Today premiers an article I reported for The Scientist magazine, where I have worked for almost 4 years. It describes a new movement in medicine in which ALS patients are taking a larger role in their own medical care, even going so far as to organize their own unofficial clinical trials to test experimental drugs. The story is grossly over-researched for a 3,000-word magazine feature, and condensing more than 9 months of reporting, 50 hours of interviews, and 200-some pages of notes into what I hope is a cohesive story was as hard as it sounds. Still, I’ve only just scratched the surface.
My interest in these patient-driven efforts started with an April 2012 Wall Street Journal article about a group of ALS patients who were taking a homemade mixture of sodium chlorite, which they hoped would mimic a chlorite-based drug currently in development. That month, my editor at The Scientist tasked me with writing a short piece on the sodium chlorite “trial” for the magazine. My article, published in July, recounts the story of three patients—Eric Valor, Ben Harris, and Rob Tison—who spearheaded the effort to gather patient results online as ALS patients started ingesting sodium chlorite on their own at home. But it was clear that 700 words could not do it justice. This story is years in the making—from the creation of the US Food and Drug Administration to protect patients from predatory drug salesmen, to patients’ circumvention of the agency’s clinical trial process to test drugs on their own.
Today, FDA administrators are under constant pressure to give dying patients access to experimental treatments earlier and earlier in the drug development process, before it is convinced of a drug’s safety and efficacy. The agency is understandably conflicted. Regulators cannot in good conscience put a drug on the market that they aren’t 100% sure is safe enough to warrant the benefits it could yield. But what is “safe enough?” How are those calculations made? Don’t they depend on circumstance? Surely a patient losing control of his own body and facing imminent death has a different risk-to-benefit calculation than someone much earlier in his disease. And surely they should have a right to partake in decisions regarding their own care.
Today’s article centers on the story of Eric Valor, an active member of the ALS patient community. Eric was diagnosed with ALS in 2005, and his body has nearly completely succumbed to the disease. His mind, however, is as strong and motivated as ever. I have come to know ALS as one of the worst diseases to afflict humankind, leaving its victims paralyzed and bed-ridden in less than 2 years, and usually taking their lives shortly thereafter. But it leaves the mind untouched—which can be a blessing or a curse depending on how you look at it. Eric has decided this is a blessing, and equipped with modern eye-gaze computer technology, he makes full use of his days (or more accurately, his nights, as his average day runs from about 1pm to 3am) researching ALS and advocating for early access to experimental drugs.
In 2011, Eric started taking sodium chlorite and helped organized the patient effort to collect data on the treatment. While wholly patient-organized trials like this are uncommon, and largely limited to the ALS community, patients across the board are becoming more involved in their own health care. Doctors, the FDA, and drug companies all have their concerns about this trend. At the same time, patient involvement is creating a veritable deluge of data, which researchers are only just beginning to take full advantage of.

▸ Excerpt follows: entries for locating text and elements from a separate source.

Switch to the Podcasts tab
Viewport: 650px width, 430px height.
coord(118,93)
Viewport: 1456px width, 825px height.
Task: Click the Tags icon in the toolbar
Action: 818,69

So, nearly a year into this, I feel like my work has only just begun. There are innumerable stories of inspiring patients, fascinating tales of the successes and failures in the drug development and regulatory world, and countless questions left to be answered. I have aspirations to write a book on this topic someday, but for now, I plan to bring you updates here, in my new blog. I welcome any and all feedback as I go along. Thanks for reading!